The entire post production chain has been mostly remote working ... period. Yet the directors and DPs need to see what the editors are doing ... what the VFX folk are doing ... what the colorists are doing ... what sound is doing. ... in real-time, just as if they were all in the same facility. And security needs to be up to the task.
So files are being transferred online like never before, with highly encrypted services like LucidLink. Which Adobe and LucidLink have hooked up for my partner in Cape Town SA and myself in Oregon. There are several other similar services, including through Frame.io and various sources.
For some projects, you can even work with online asset storage. Mo and I have worked some things where the assets are on an Amazon S3 server in London, seen by our computers as a virtual local drive. We've been able to actually work in this situation where the assets are not physically present on our systems ... our system is just tricked into thinking it suddenly has this other massive drive attached. And PrPro and Ae and MediaEncoder work with the media living in London as if it was here. Occasionally if the 'net slows for a moment, it can stutter. But it's been pretty amazing.

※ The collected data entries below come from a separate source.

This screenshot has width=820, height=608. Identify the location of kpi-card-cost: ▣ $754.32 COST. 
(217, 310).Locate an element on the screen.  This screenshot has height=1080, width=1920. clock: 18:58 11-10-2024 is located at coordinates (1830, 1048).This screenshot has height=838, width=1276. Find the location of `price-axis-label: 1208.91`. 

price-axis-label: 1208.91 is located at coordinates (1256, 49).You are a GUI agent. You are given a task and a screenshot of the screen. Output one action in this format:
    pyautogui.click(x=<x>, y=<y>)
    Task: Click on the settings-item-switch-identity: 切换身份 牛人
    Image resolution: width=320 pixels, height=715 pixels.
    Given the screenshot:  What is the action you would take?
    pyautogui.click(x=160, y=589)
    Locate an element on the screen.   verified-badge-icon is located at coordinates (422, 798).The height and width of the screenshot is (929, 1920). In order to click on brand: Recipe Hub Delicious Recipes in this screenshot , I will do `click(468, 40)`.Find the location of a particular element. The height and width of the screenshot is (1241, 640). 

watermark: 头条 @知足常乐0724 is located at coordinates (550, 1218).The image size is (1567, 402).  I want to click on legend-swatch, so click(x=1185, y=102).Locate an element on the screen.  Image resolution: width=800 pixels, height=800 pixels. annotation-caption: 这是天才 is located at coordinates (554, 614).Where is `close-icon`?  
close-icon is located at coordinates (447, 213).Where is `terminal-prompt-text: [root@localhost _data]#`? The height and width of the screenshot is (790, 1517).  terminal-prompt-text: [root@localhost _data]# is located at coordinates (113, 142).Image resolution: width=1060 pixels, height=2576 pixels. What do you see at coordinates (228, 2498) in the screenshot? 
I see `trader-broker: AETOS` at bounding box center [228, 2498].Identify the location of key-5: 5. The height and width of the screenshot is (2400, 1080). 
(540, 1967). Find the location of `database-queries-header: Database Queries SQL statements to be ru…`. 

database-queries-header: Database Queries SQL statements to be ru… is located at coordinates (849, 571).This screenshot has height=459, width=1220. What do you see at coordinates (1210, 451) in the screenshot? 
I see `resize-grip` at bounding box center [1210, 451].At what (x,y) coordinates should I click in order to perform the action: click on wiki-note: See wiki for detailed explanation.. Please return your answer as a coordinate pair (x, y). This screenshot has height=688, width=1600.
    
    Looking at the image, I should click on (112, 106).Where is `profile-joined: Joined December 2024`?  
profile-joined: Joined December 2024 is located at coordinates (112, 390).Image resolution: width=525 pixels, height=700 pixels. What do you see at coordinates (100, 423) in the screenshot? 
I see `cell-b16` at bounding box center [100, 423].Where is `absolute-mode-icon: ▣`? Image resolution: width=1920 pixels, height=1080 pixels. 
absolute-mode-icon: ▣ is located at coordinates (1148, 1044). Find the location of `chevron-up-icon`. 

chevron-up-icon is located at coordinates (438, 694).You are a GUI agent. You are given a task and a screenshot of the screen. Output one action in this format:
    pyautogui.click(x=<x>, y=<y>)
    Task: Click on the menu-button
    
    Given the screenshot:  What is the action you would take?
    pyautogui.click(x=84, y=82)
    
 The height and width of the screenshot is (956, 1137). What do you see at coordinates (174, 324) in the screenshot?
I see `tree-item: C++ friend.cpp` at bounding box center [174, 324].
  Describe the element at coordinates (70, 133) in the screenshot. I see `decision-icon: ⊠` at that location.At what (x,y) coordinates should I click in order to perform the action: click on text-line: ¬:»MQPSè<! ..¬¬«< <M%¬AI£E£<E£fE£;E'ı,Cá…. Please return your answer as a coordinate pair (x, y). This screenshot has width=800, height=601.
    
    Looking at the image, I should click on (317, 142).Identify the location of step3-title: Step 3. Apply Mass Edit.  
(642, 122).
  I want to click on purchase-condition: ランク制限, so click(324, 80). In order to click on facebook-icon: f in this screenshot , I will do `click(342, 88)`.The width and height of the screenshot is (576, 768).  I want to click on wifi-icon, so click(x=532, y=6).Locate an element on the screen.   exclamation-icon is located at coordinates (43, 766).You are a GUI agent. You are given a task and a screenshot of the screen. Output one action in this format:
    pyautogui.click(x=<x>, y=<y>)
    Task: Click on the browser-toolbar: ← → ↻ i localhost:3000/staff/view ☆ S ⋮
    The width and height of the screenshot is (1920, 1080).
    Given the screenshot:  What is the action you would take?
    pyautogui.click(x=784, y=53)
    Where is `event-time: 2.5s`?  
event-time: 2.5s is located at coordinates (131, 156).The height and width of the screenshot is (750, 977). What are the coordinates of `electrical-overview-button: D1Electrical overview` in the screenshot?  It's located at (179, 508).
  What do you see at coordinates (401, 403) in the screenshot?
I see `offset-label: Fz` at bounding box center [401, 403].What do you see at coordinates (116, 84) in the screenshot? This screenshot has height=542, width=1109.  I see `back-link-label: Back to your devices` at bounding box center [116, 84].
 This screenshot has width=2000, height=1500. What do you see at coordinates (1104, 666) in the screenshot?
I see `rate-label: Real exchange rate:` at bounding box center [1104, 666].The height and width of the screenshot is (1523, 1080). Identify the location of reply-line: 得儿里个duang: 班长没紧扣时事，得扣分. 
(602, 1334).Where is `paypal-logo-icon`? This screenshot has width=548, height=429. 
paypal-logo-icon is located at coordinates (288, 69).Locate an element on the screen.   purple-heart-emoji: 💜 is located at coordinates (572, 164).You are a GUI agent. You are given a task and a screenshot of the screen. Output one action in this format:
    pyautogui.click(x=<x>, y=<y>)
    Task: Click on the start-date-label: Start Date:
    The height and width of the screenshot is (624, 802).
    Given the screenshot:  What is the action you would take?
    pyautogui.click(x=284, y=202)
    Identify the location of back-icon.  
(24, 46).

And quite a few of my colorist pals have bought a bunch of newer iPads, there's a particular model that they can modify some internal settings and the things actually look pretty close to their in-suite Flanders reference monitors. They have those delivered for use by the client while they're working on the session, with the client sitting in their own place, and talking either via phone or the particular 'net service they're sending visual over. This because of course getting the clients seeing something even close to their reference monitors "remote" is nearly impossible.
A project can have too many cooks in the kitchen be it client-attended or not.
It's usually the client who determines if and when the edit is client attended. When it comes to completing a fine edit or a color session quickly, having the client there in-person (currently remotely, of course), gets the project completed in time for whatever deadlines are in place. Also, it should mean a higher pay rate, be it project-based, weekly, daily, or hourly.
That said, I've come to really appreciate Frame.IO for client review. With ProRes and Safari on macOS or iOS, color representation is excellent and perhaps most importantly, feedback is right there in the comments.